┌─ The data
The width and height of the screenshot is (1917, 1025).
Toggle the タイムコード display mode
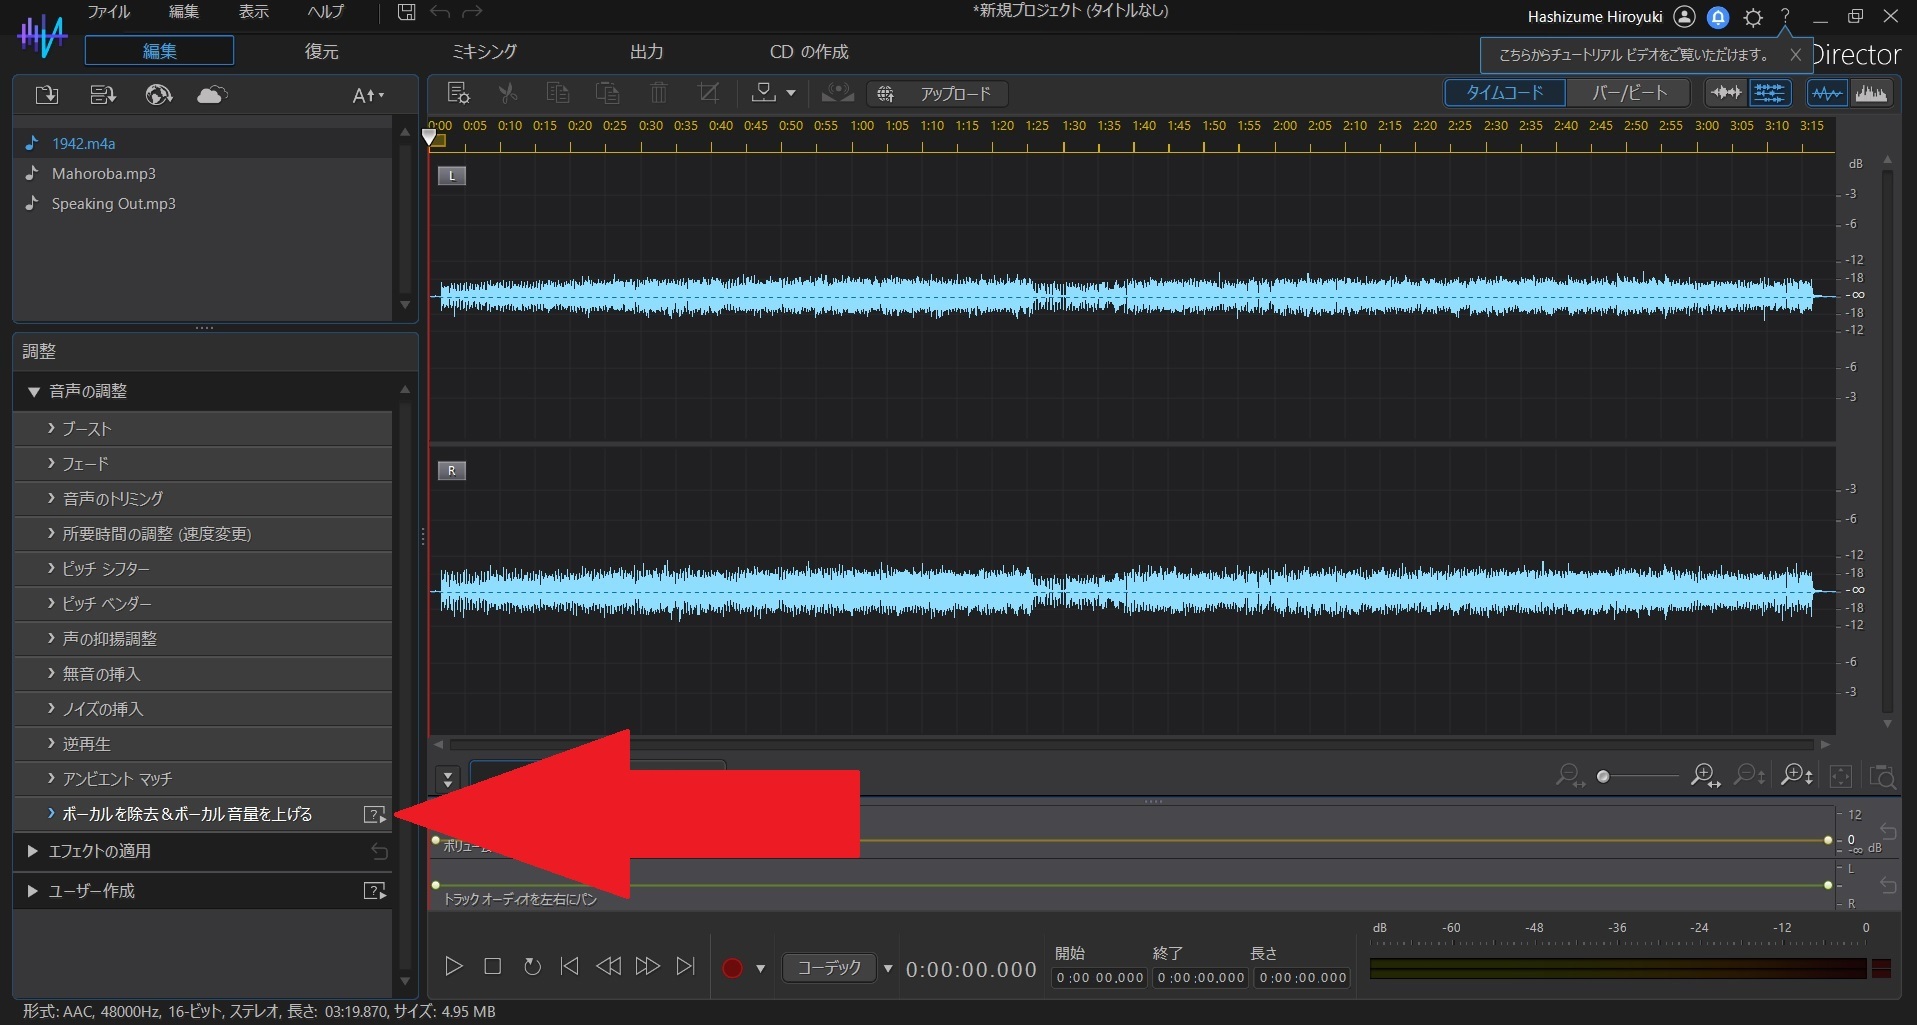click(1503, 92)
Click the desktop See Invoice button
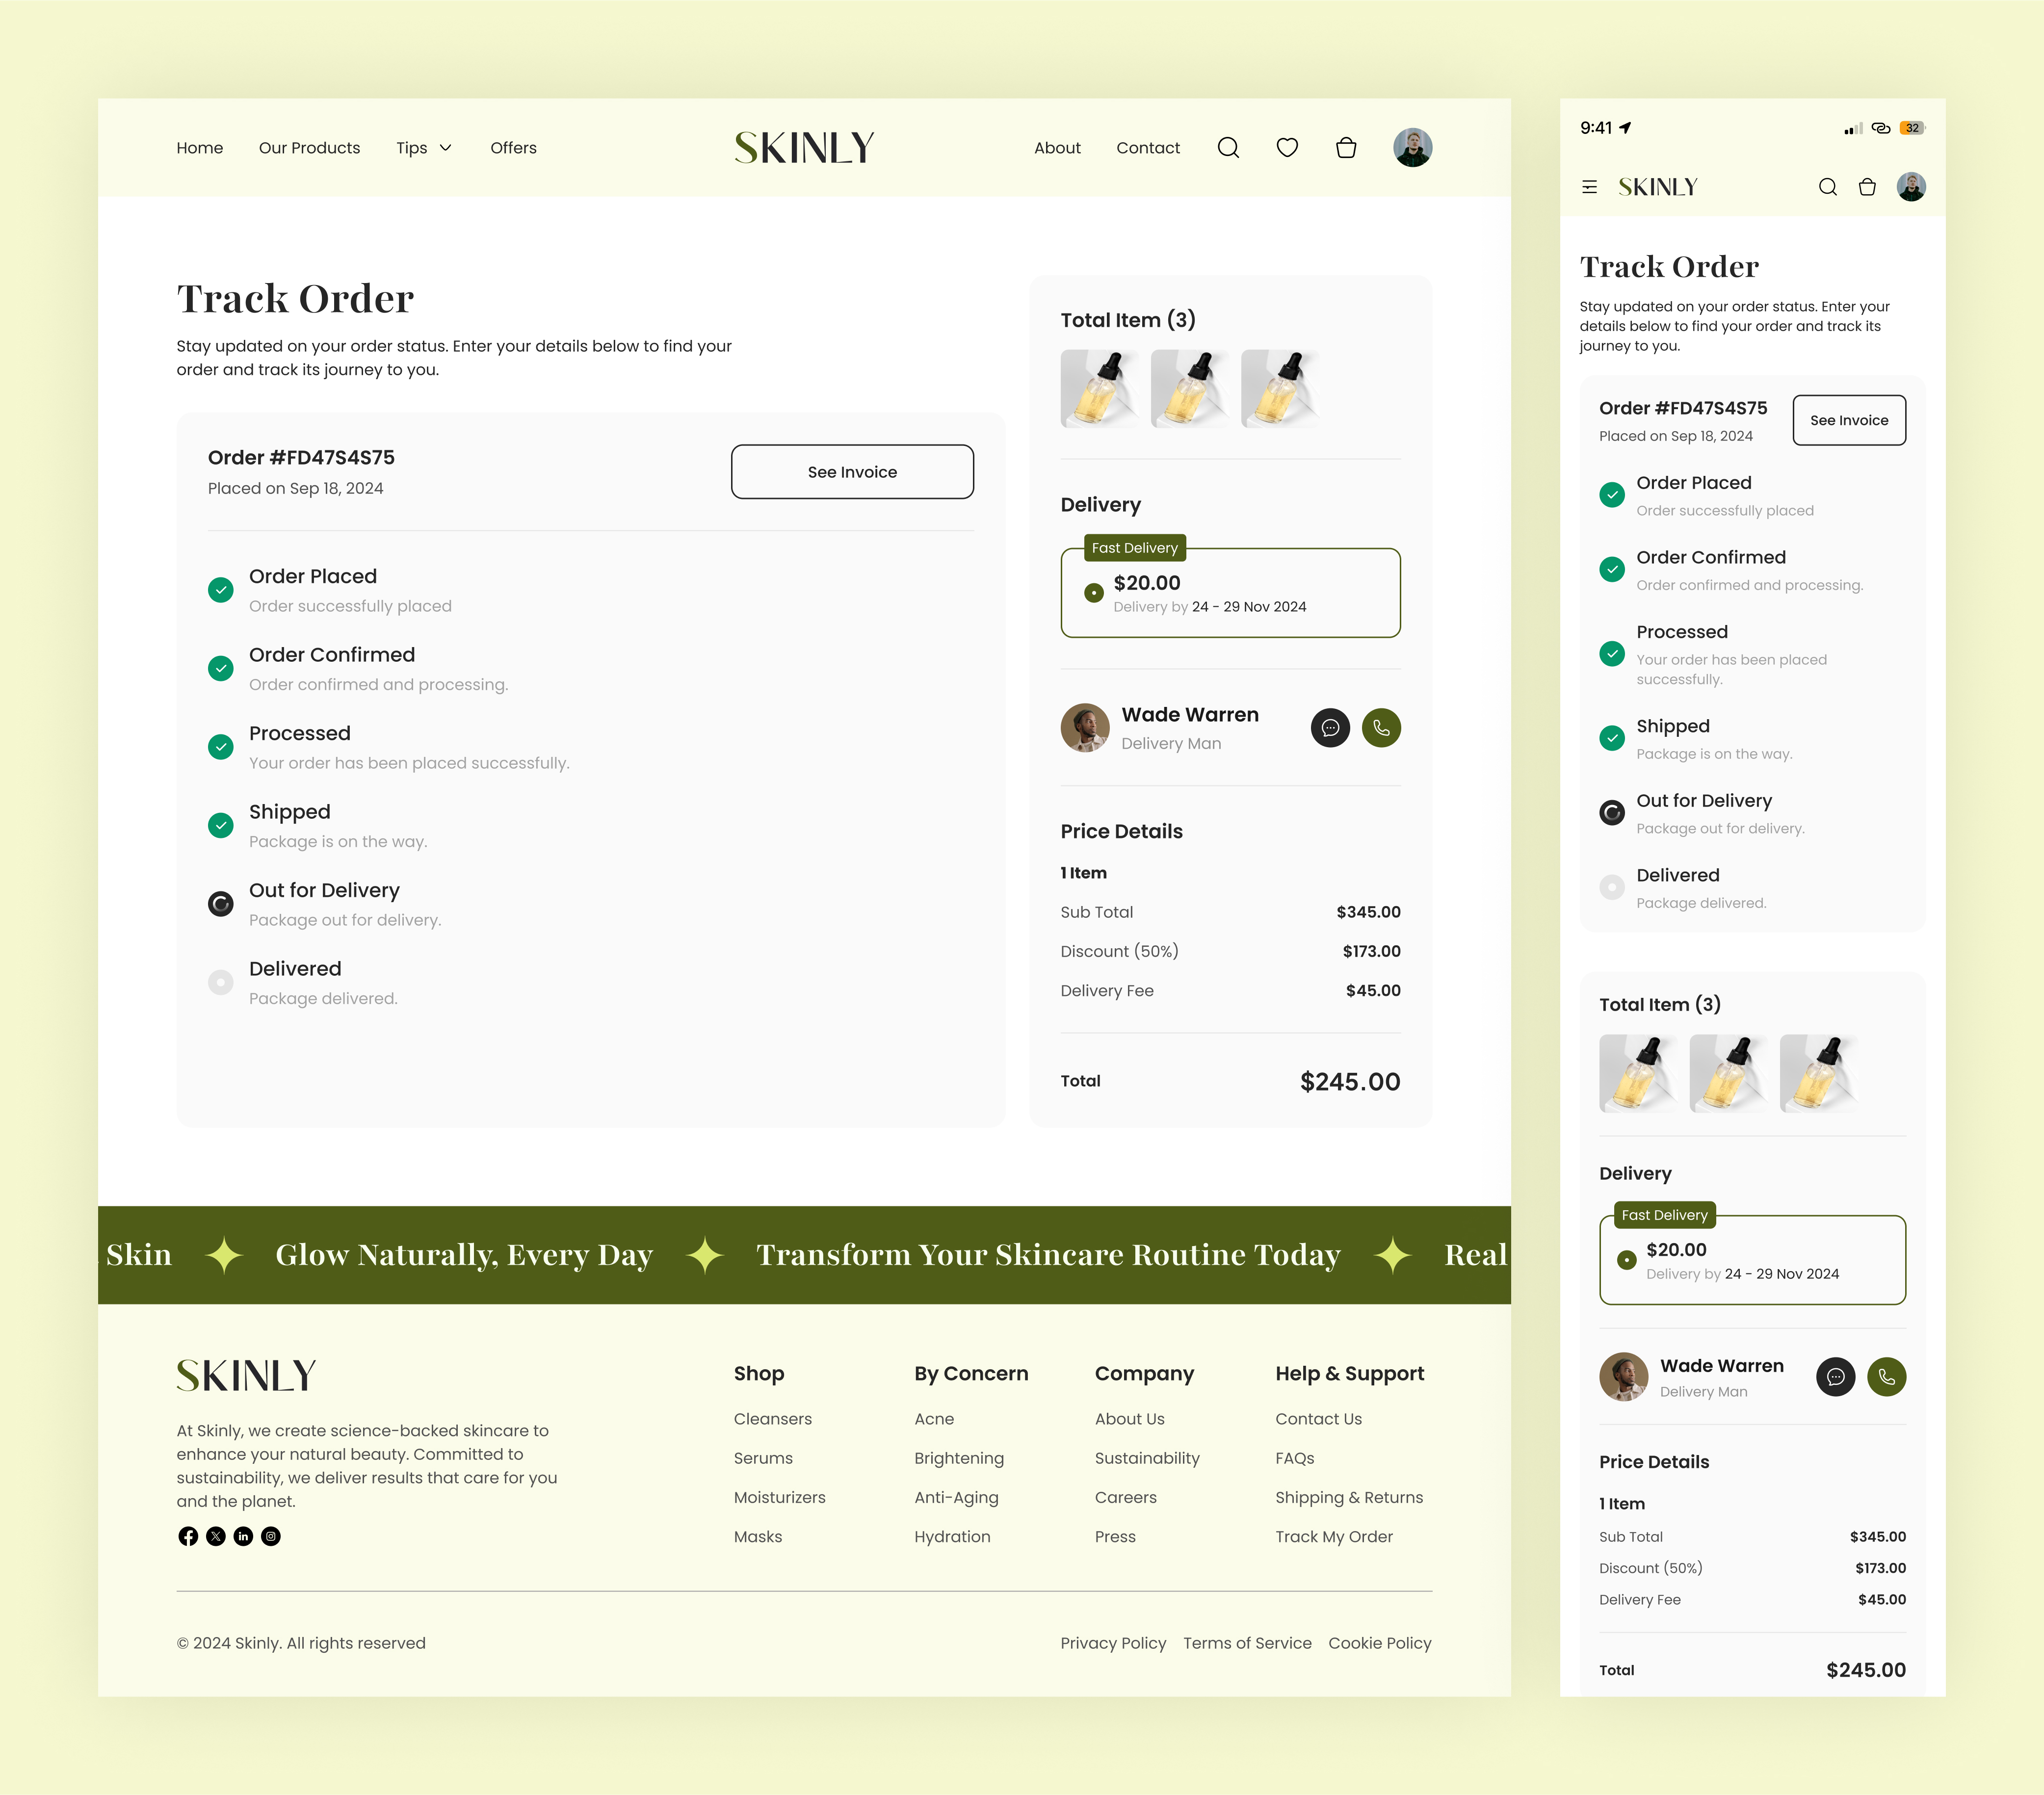 852,472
└─
▶ Work required
Reproduce nothing but the lines running from the line with "Toggle the タイムコード display mode" through the end of the records, keeping both end lines and dropping the pictures.

▶ Exercise output
Toggle the タイムコード display mode
click(1503, 92)
Click the desktop See Invoice button
 852,472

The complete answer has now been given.